Source: United States House of Representatives – Congressman Mario Diaz-Balart (25th District of FLORIDA)
Dec 17, 2020
WASHINGTON, D.C. –– Today, Congressman Mario Diaz-Balart (FL-25) joined Environmental Protection Agency (EPA) Administrator Andrew Wheeler, EPA Region 4 Administrator Mary S. Walker, Florida Department of Environmental Protection (FDEP) Secretary Noah Valenstein, and members of the Florida delegation as they announced that Florida is the first state in more than 25 years to apply for and receive approval to implement a Clean Water Act (CWA) Section 404 program—formally transferring permitting authority from the U.S. Army Corps of Engineers (Corps) to the State of Florida for a broad range of water resources within the State.
“Today’s announcement is a tremendous accomplishment for Florida, especially as we continue our Everglades restoration efforts,” said U.S. Congressman Mario Diaz-Balart (FL-25). “Allowing the state to take over the 404 permitting process will significantly streamline restoration projects, while still protecting the greater environment. I thank Administrator Wheeler and Regional Administrator Walker, as well as all the other key players who worked diligently to make this happen. I have no doubt that we will see the benefits of this decision for years to come.”
“A considerable amount of effort has gone into Florida’s assumption of the Clean Water Act 404 program,” said EPA Administrator Andrew Wheeler. “Federal authorities don’t delegate this type of permit often, but Florida has, beyond question one of the greatest environmental records of any state, and I couldn’t be happier that Florida has shown it can meet the strict national standards EPA sets to protect human health and the environment.”
“After a rigorous review, analysis and coordination process, EPA is pleased that the state of Florida will assume responsibility of its Clean Water Act Section 404 program,” said EPA Region 4 Administrator Mary S. Walker. “This approval is truly a reflection of the high-level scientific and regulatory expertise of the environmental professionals at the state, federal and tribal levels who ensured a legally and technically sound program. This monumental milestone will allow Florida to administer this program to best fit enhanced protection of its natural resources.”

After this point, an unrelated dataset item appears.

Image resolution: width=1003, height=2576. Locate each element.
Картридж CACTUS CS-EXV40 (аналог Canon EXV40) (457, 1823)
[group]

“Florida continues to be a pioneer of environmental protection. This is a historic moment for our agency and our state,” said FDEP Secretary Noah Valenstein. “We appreciate EPA’s stringent, public review and approval of DEP’s assumption of this program. Our waters and wetlands are critical to our economy and way of life in Florida. As such, it is important for the state to be in charge and take the lead in their protection. We are pleased that with the assumption, Florida scientists and permitters will now be accountable for state and federal wetlands permits. DEP staff know the state’s resources best and have the expertise to ensure their protection.”